• DATA EXTRACTS:
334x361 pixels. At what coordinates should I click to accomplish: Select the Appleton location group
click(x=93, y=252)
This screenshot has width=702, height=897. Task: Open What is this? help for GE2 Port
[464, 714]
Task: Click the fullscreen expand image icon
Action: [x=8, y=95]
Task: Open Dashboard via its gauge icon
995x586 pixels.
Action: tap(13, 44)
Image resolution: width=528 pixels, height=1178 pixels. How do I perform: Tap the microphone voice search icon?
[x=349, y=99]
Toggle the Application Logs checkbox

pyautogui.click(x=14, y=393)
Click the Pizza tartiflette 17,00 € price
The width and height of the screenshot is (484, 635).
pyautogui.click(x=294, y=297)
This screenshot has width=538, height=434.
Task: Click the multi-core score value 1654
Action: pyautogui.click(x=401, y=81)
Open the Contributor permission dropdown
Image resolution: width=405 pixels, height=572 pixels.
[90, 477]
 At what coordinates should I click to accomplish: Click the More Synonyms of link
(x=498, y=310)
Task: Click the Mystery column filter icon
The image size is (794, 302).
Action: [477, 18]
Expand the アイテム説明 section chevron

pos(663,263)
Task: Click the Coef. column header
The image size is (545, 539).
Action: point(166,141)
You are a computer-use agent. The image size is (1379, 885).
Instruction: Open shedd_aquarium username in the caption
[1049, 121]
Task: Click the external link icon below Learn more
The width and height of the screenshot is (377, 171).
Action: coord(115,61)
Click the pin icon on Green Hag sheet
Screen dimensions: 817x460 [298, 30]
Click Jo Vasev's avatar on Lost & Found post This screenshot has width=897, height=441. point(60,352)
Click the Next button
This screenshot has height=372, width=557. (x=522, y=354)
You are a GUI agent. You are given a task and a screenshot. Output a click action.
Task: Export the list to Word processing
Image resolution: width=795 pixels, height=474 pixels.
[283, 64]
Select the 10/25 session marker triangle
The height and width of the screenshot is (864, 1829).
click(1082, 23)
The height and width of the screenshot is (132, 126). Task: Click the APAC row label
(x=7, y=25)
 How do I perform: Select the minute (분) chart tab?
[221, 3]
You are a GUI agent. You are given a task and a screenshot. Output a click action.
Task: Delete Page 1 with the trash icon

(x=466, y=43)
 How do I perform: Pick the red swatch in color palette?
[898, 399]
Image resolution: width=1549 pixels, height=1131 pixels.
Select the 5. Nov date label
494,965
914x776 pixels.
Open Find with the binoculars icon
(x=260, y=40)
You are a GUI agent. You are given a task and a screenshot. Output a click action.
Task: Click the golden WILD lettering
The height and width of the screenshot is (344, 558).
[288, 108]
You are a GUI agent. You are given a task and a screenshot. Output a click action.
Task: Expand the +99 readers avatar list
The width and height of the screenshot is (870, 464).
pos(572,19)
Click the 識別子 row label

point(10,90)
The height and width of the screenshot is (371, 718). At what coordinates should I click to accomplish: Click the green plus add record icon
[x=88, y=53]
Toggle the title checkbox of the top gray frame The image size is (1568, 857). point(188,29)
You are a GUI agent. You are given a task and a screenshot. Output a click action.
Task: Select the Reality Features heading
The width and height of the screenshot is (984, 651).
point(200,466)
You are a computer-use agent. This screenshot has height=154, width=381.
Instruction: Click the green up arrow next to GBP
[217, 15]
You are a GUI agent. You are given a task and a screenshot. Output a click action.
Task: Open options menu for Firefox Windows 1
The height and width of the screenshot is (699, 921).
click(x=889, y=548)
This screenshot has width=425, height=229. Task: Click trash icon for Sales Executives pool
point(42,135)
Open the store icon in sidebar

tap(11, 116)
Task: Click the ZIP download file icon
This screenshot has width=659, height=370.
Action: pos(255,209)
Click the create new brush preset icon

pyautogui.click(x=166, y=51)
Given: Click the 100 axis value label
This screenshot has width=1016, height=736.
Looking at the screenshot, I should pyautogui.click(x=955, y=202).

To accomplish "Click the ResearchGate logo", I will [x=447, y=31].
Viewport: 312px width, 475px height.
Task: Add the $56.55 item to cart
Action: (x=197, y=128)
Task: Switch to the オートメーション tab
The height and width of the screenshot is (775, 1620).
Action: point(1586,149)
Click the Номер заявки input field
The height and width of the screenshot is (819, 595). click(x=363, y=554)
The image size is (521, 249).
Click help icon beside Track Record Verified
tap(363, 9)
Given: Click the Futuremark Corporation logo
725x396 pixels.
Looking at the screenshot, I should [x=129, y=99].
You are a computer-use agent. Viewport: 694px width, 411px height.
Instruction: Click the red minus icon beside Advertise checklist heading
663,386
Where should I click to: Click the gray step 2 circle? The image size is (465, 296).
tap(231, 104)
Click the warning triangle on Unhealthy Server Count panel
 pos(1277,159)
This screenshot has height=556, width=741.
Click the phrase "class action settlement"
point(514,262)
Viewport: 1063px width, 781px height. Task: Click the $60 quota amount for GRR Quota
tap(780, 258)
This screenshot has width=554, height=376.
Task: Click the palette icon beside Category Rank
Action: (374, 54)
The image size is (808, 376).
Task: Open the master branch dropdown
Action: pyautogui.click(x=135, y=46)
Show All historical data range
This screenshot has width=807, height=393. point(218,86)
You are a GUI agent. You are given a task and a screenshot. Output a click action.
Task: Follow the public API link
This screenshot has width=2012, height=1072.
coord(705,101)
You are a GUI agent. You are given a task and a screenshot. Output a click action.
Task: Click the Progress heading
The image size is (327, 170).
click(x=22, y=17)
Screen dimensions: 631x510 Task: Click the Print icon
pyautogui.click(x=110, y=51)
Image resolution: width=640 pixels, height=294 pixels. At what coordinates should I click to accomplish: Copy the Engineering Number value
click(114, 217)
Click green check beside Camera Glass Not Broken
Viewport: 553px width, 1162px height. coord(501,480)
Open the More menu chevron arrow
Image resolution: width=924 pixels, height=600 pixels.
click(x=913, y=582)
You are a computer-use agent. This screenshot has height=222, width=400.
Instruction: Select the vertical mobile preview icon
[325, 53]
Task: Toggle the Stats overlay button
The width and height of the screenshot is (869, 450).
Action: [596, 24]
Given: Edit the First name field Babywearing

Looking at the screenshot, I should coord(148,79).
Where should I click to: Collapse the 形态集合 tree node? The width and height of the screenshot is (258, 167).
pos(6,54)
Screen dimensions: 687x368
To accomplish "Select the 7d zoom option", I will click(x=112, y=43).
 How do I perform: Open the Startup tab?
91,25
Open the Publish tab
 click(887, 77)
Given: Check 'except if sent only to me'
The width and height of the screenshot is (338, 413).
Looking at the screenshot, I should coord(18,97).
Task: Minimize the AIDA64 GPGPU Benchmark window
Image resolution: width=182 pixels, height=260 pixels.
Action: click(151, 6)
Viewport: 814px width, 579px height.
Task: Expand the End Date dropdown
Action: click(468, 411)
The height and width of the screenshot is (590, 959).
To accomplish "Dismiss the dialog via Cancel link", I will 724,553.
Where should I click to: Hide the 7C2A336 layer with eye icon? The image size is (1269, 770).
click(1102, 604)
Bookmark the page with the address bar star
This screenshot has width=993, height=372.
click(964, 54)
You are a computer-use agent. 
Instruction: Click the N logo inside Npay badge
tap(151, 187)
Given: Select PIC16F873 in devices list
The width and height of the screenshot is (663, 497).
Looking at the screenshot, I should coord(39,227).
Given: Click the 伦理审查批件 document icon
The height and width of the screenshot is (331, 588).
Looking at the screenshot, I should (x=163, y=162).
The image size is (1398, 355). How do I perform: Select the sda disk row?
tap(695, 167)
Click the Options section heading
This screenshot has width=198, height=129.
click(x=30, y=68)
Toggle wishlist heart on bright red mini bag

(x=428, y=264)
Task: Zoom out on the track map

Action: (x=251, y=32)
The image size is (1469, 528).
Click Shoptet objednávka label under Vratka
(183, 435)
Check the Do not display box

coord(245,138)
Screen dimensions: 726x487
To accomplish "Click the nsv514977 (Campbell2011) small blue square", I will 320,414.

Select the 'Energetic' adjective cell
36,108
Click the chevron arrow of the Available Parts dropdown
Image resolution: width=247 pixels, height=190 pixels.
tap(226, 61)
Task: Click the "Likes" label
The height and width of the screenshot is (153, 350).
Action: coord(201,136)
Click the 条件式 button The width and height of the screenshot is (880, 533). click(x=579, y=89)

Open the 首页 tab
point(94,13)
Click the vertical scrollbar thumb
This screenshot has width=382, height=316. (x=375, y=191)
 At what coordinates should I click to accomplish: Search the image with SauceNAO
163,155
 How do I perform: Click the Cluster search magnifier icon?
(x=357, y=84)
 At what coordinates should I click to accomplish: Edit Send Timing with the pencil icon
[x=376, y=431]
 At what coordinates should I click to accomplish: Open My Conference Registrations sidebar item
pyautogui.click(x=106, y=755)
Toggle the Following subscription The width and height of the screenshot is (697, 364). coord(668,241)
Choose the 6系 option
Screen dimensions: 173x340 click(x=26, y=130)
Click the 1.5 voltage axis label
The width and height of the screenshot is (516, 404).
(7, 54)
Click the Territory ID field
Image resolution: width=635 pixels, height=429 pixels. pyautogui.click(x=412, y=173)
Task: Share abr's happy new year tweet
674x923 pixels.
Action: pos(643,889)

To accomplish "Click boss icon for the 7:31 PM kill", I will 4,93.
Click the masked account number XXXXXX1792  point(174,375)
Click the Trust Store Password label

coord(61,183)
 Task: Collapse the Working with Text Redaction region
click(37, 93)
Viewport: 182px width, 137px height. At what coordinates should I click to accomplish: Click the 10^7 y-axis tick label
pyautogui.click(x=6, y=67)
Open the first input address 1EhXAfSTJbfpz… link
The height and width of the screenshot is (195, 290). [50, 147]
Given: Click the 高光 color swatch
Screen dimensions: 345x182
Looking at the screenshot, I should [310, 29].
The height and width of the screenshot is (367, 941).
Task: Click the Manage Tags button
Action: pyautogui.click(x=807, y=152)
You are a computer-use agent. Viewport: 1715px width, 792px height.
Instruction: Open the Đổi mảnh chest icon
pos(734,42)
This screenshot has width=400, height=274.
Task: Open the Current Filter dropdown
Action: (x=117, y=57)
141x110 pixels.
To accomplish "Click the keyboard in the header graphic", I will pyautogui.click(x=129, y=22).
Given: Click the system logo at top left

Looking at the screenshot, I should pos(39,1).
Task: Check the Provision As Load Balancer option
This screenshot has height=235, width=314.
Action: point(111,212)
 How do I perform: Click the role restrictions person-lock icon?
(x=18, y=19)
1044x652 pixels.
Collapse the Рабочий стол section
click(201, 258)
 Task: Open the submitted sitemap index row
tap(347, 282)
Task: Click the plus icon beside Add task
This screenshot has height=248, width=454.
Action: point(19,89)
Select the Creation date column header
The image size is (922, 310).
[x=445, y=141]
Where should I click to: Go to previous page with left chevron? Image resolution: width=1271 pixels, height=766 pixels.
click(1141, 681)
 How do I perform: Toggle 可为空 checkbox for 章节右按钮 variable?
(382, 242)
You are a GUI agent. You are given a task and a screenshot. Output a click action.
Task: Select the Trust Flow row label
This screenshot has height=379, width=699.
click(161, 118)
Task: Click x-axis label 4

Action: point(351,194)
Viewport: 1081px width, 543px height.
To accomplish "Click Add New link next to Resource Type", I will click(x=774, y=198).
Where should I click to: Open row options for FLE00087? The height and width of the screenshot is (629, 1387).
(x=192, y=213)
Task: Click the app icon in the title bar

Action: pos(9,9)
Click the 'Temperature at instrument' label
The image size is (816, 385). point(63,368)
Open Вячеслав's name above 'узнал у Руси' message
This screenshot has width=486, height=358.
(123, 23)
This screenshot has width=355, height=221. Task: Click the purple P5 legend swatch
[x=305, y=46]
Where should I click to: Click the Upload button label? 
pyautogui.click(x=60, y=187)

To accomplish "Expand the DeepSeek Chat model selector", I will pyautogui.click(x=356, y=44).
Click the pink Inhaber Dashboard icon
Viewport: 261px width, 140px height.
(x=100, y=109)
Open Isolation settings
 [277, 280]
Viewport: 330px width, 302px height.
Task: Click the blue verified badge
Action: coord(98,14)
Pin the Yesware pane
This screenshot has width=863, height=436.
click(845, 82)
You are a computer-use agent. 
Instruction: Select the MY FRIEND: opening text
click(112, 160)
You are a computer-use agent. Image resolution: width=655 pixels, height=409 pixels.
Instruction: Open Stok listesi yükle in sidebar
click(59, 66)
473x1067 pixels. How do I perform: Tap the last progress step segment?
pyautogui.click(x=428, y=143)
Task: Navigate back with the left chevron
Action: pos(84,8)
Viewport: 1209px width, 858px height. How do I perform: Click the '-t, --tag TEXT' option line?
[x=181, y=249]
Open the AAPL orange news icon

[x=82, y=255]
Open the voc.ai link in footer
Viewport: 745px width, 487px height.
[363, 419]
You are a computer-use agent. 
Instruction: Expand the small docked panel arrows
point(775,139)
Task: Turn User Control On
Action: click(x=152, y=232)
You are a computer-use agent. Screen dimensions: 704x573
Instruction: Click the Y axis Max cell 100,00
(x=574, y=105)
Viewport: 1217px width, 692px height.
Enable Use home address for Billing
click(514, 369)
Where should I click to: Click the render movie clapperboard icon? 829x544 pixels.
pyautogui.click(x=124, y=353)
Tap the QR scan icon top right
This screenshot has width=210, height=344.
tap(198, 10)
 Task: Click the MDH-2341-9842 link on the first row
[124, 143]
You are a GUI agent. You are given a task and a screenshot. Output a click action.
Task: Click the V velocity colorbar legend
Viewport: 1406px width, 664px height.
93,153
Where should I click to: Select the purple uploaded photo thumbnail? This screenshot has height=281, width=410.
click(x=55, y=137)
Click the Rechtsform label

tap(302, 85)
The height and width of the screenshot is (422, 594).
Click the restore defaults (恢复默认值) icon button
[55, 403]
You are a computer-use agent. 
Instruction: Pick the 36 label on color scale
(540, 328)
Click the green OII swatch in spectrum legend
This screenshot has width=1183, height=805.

• TASK DESCRIPTION:
Which of the lines in the listing above include "avatar"? Report each of them.

• RESPONSE AREA:
Click Jo Vasev's avatar on Lost & Found post This screenshot has width=897, height=441. point(60,352)
Task: Expand the +99 readers avatar list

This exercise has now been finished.